Finger Strength : No-Hanging vs Hangboarding.
In climbing, the most common tools for developing finger strength or endurance (referred to as “grip” by Ninja Warrior enthusiasts) are the fingerboard, Güllich board, or Kilterboards. With the trend of wooden accessories, alternative accessories called “no-hang systems” have emerged.
The concept is simple: being able to pull on the fingers without necessarily having to hang. These are blocks or medallions with one or several finger holds (mono or two-finger pockets) and a cord. This allows them to be either hung at a height to be pulled on or to suspend weight for finger training.
So, should we throw away our fingerboards or turn them into firewood and optimize our trips to the supermarket by hanging our grocery bags on these no-hangs?
At La Fabrique Verticale, we have a sense of sacrifice, so when it comes to new training practices or tools, we put them to the test. Here’s our feedback based on our experience.
No-Hang Systems
Suspension blocks were designed as alternative accessories to the fingerboard for finger training. There are now several models available on the market. They are essentially micro fingerboards that can easily be slipped into a bag before heading to the gym or the cliffs.
The main argument is that these blocks allow for extremely analytical training, particularly by limiting biases that exist when doing fingerboard hangs. Anyone familiar with this tool knows that suspension times can be increased by positioning the body optimally under the fingerboard, especially by engaging the core muscles. With no-hang systems, the effort is strictly limited to the muscles of the forearms.
Advantages of No-Hang Systems
One of the major advantages of these systems is the ability to finely adjust the load to the finger’s capacity, whether together or individually. By attaching weights through the cord, you exert the effort to lift the weight. It either lifts or it doesn’t. It’s very binary. This allows for precise quantification of progress during a training program. Furthermore, you can work with loads much lower than your body weight. There’s no need to be a mutant to use a 10mm edge with one hand. You can say goodbye to the approximations associated with using elastic bands for unloading or the struggle of setting up counterweights/pulleys.
This modularity of the load and this type of training appear to be very interesting in several situations.
Firstly, during the rehabilitation phase after an injury, as it allows for individual finger engagement and easy control of training progressiveness.
For certain shoulder injuries where mobility is restricted, it is still possible to keep the fingers active without having to hang. This is also true when it becomes difficult or tricky to hang.
From a practical standpoint, these tools also have certain advantages. Due to their compact size, they can easily accompany us during warm-up at the cliffs. Moreover, if, for example, during a trip, we only have access to a “regular” fitness gym, we can still train by attaching them to a cable machine pulley.

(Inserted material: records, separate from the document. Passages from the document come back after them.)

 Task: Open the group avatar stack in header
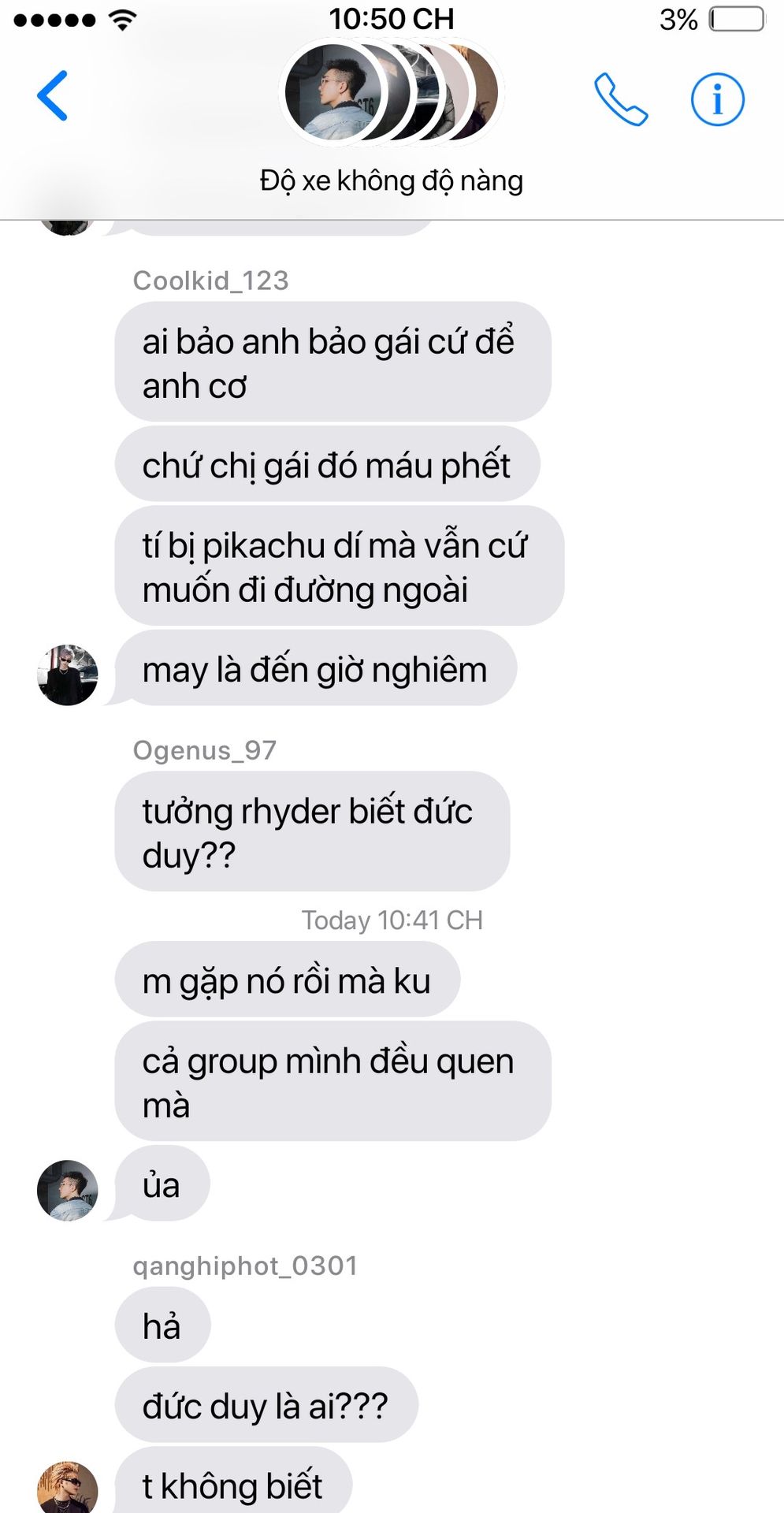pyautogui.click(x=392, y=93)
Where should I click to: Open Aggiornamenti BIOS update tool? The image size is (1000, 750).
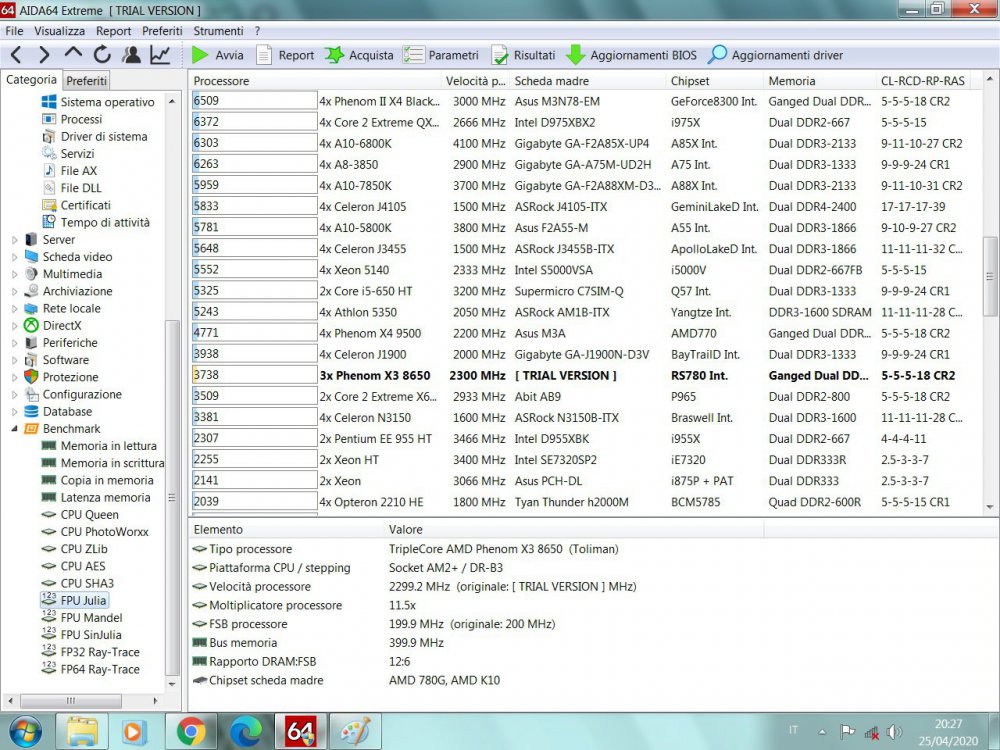coord(632,55)
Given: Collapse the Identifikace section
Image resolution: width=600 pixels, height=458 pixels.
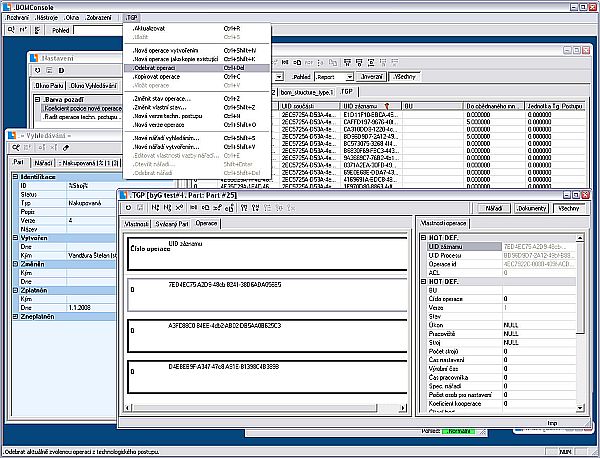Looking at the screenshot, I should coord(14,175).
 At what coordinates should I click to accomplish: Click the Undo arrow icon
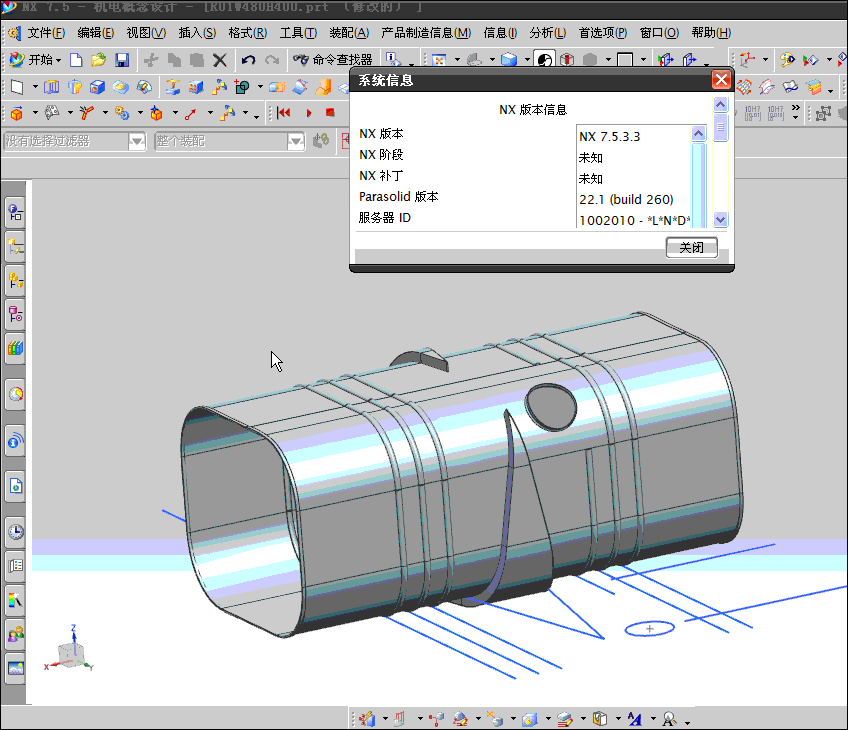click(x=248, y=60)
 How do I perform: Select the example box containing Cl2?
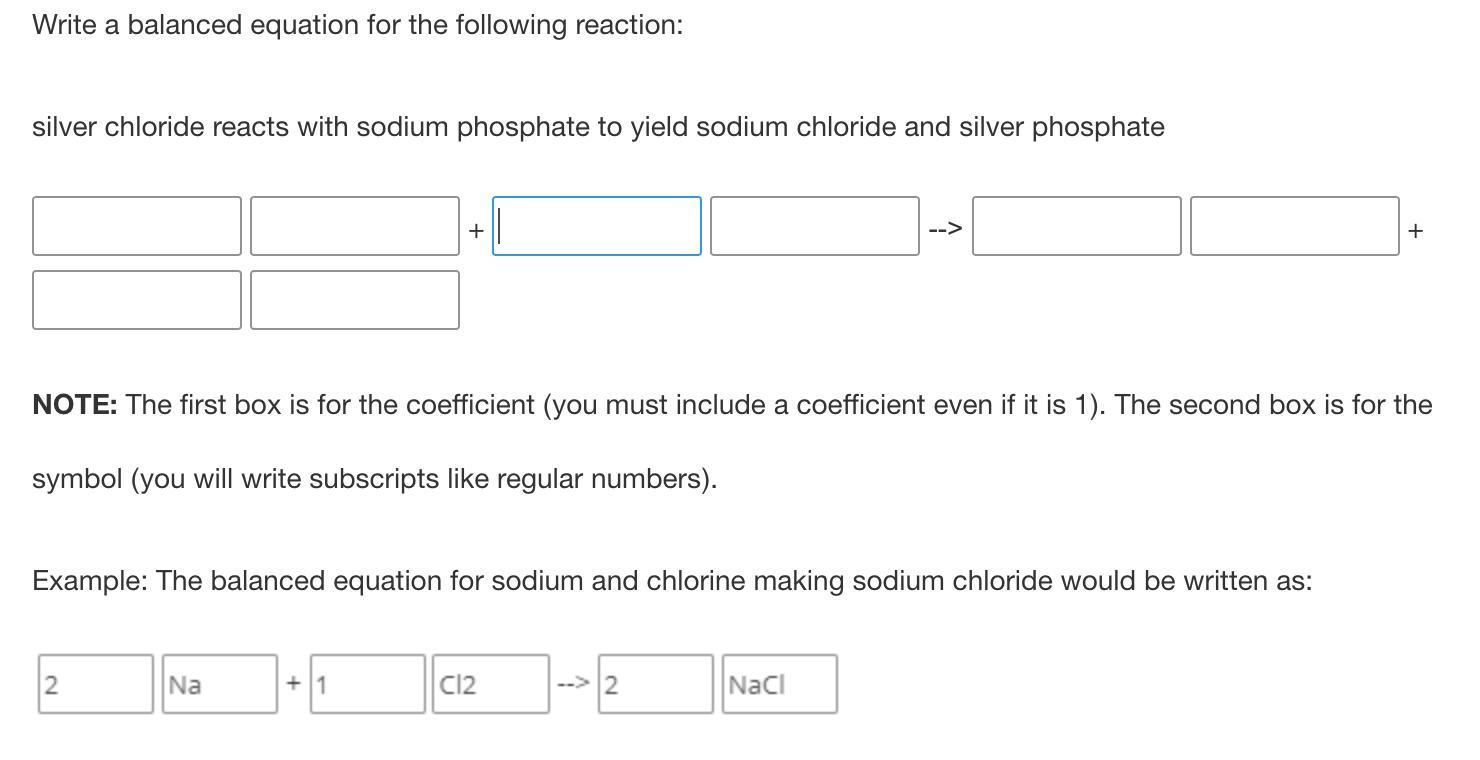(491, 684)

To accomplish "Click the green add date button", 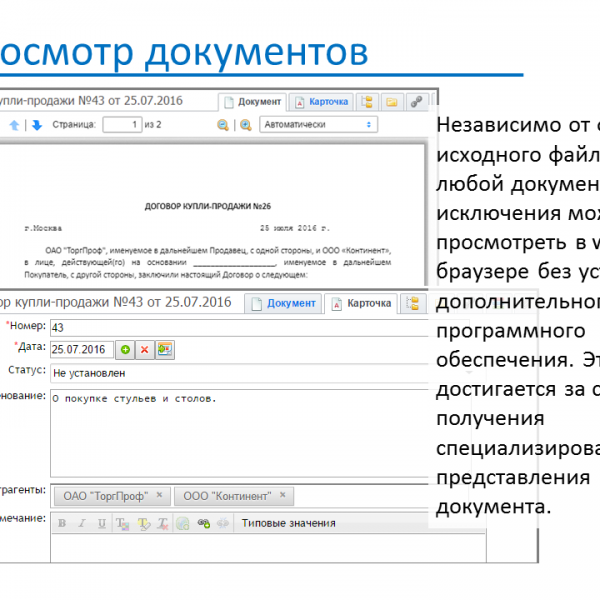I will 125,349.
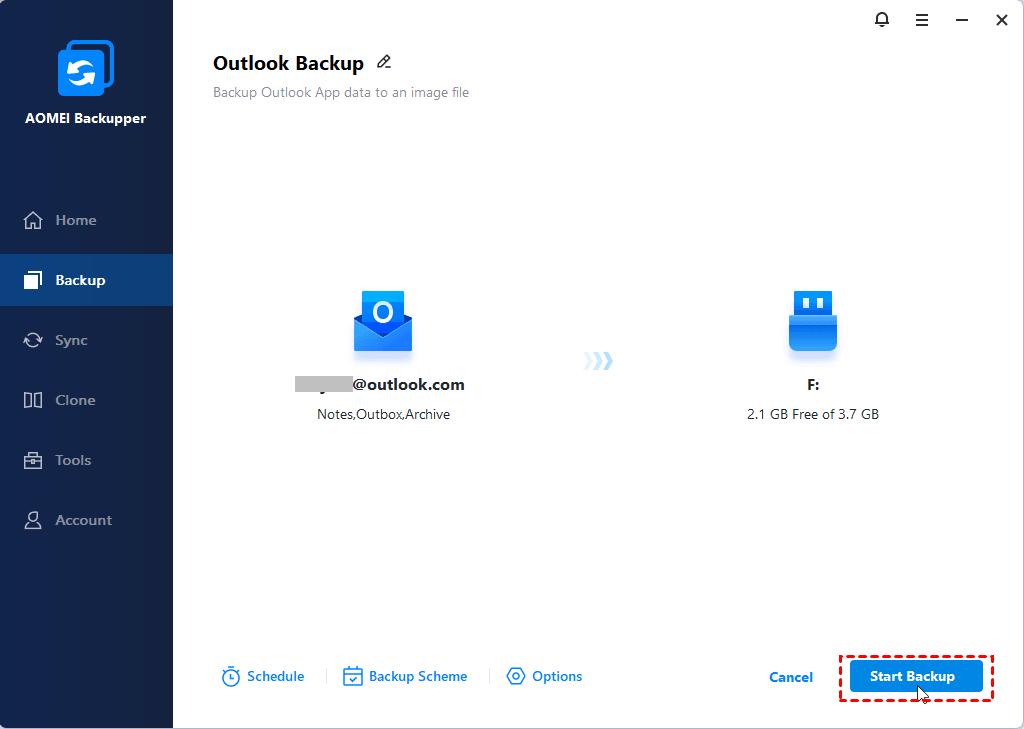
Task: Click the AOMEI Backupper logo icon
Action: [85, 71]
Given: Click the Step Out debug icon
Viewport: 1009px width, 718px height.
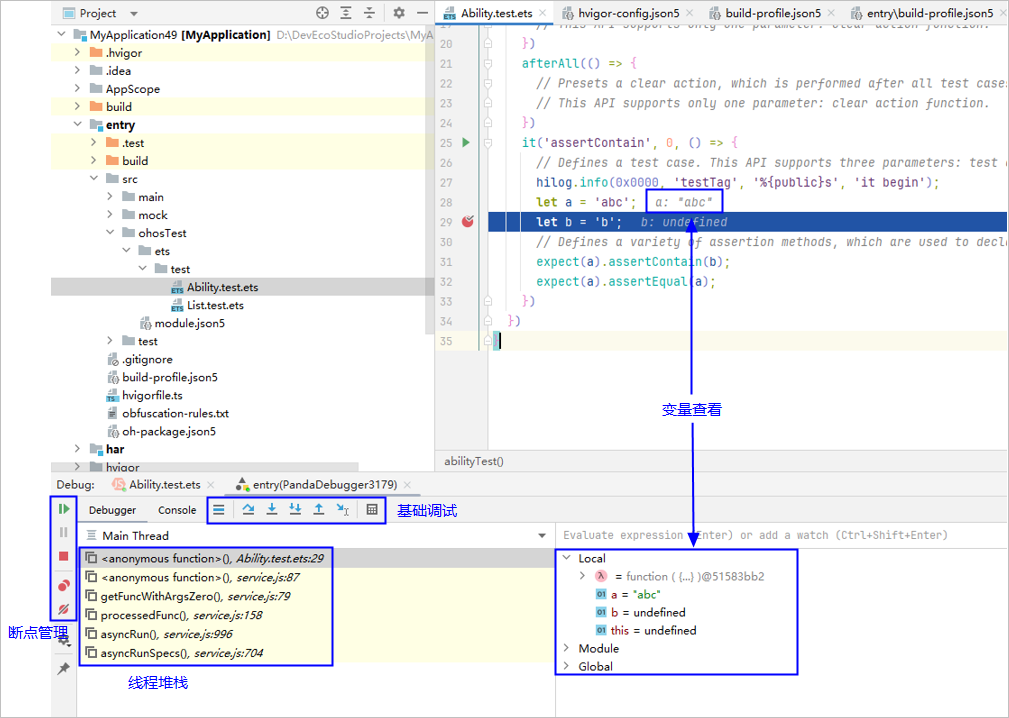Looking at the screenshot, I should point(318,510).
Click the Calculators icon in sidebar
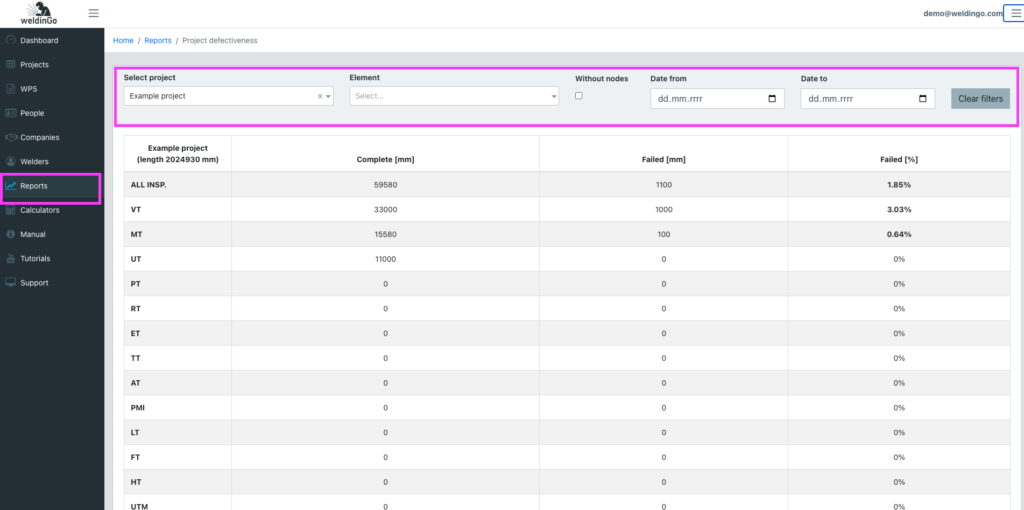 coord(11,210)
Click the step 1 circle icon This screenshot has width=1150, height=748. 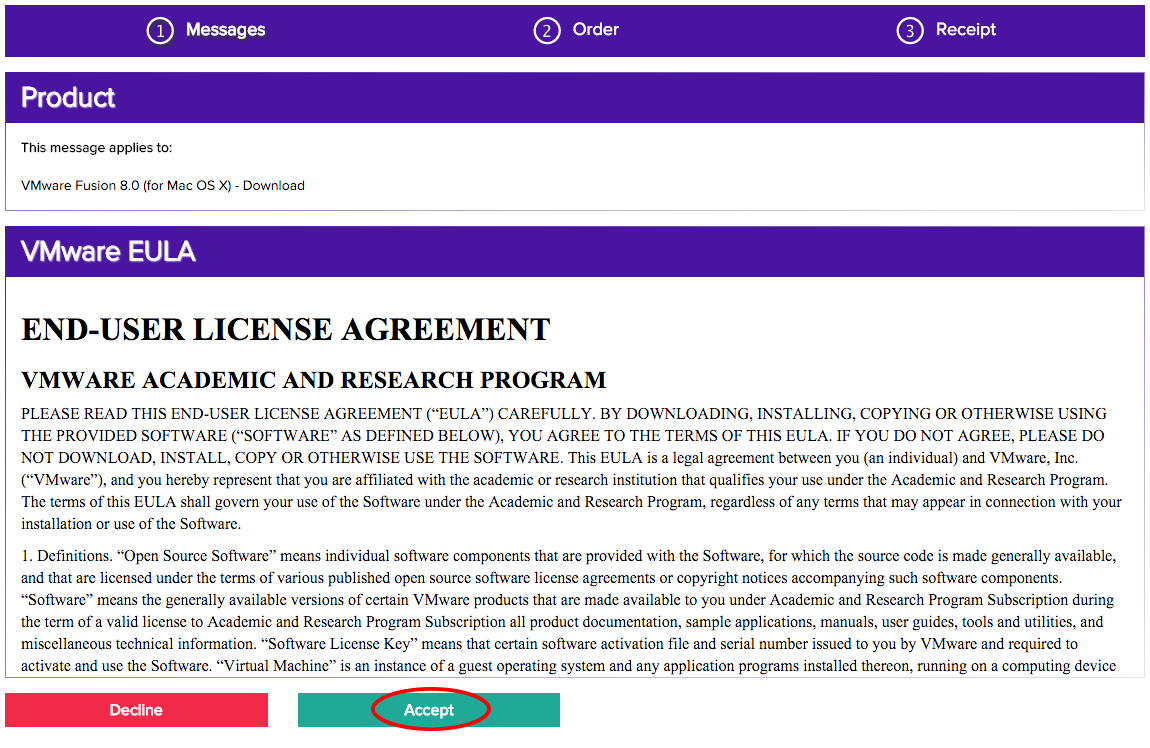[x=160, y=31]
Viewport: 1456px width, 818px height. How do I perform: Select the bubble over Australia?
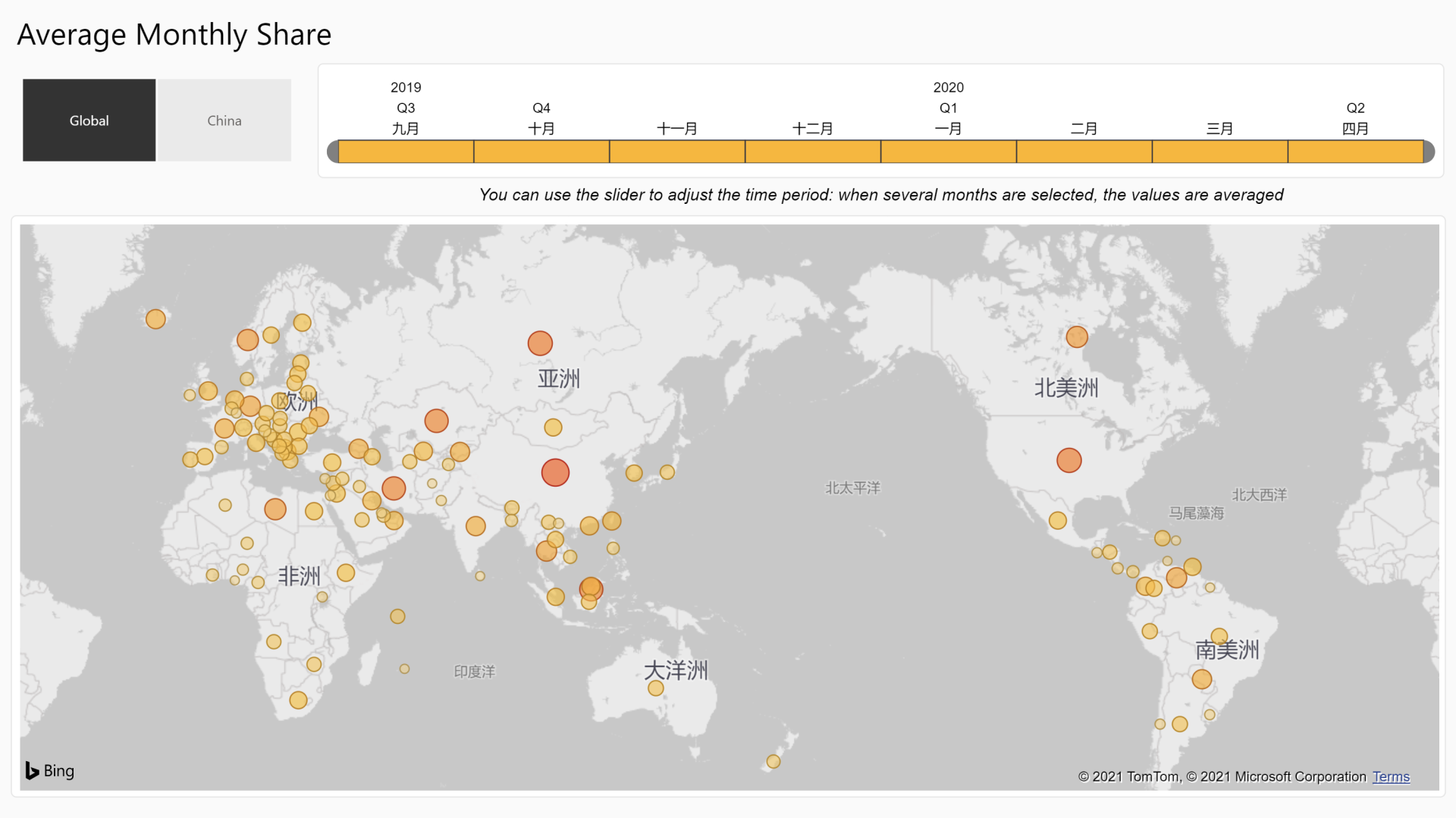tap(656, 688)
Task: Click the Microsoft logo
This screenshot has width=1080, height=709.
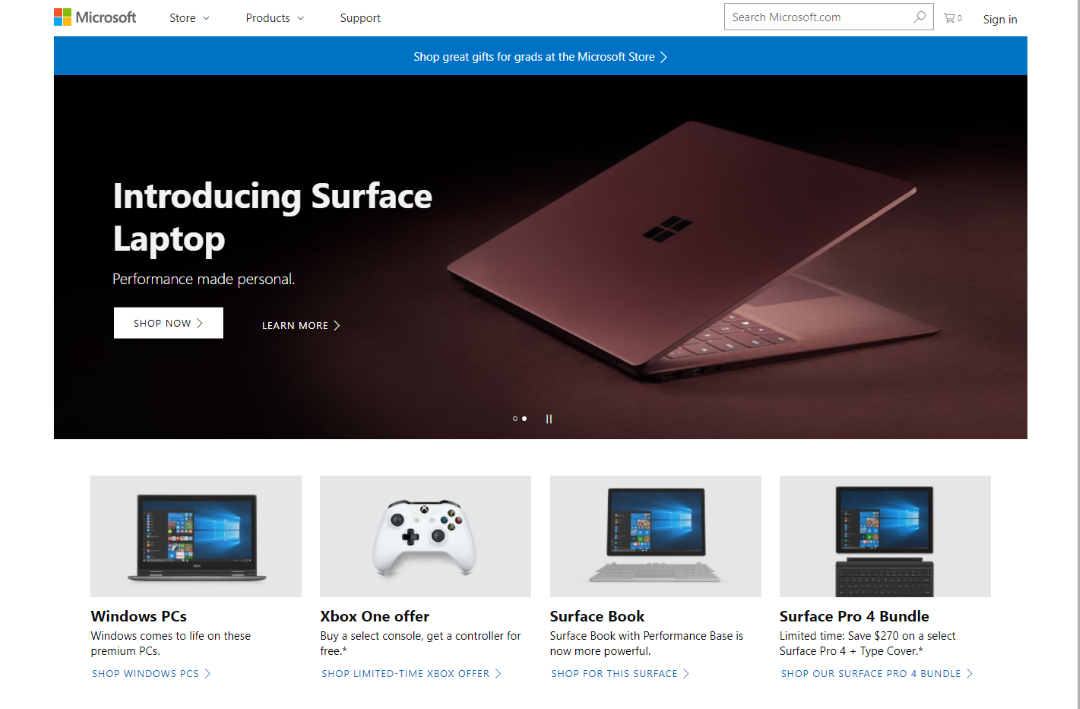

Limitations of No-Hang Systems
The major limitation of these tools is the flip side of their advantage. While they allow for isolated finger training, it may not necessarily mimic climbing positions, especially if they are used for deadlift training. In the biological context of climbing, the ability to hold onto grips relies not only on the engagement of the gripping muscles but also on the muscle chains that extend from them.
Our Experience
We have used two no-hang systems: a ring specifically designed for mono-finger training and the Stone Hanger for working on edges.
No-Hang Systems in Warm-Up
During warm-ups, we particularly appreciate being able to individually engage the fingers with the ring, connected either to an elastic band or a few kilograms of weight. It’s very satisfying to be able to adjust the pulling force according to each person’s capacity. Initially, the ring can be placed on the second phalanx, and then slid to the third to specifically engage the deep flexor muscles of the fingers.
The same goes for the Stone Hanger, especially at the cliffs when the approach hike is a bit long and we don’t want to carry too much weight. Regarding the Stone Hanger, its uniqueness should be highlighted. Specifically, it features a mineral insert, which provides a nice grip sensation that is less smooth than wood, even though it may not be suitable for larger fingers.
No-Hang Systems for Training
We used the Stone Hanger during a maximal finger strength development cycle. The ability to easily quantify (and increase!) the load from one session to another is very motivating. Modulating the weight by switching between hands is also convenient.
The “deadlift” movement does require some precautions when lifting heavy loads. The simplest approach for us is to place the weight between the feet, bend the legs, and straighten the back at the start of the movement.
We also noted the importance of paying attention to the positioning of the point of traction on the cord. If it shifts to one side or the other when lifting the weight, it can put more strain on the little finger or, conversely, the index finger. Therefore, it’s necessary to properly position and balance the system before each effort.
In conclusion, while we haven’t reached the point of taking our wooden ring to the supermarket, no-hang systems have become part of our regular warm-up routine and complement our training on the fingerboard or Güllich board.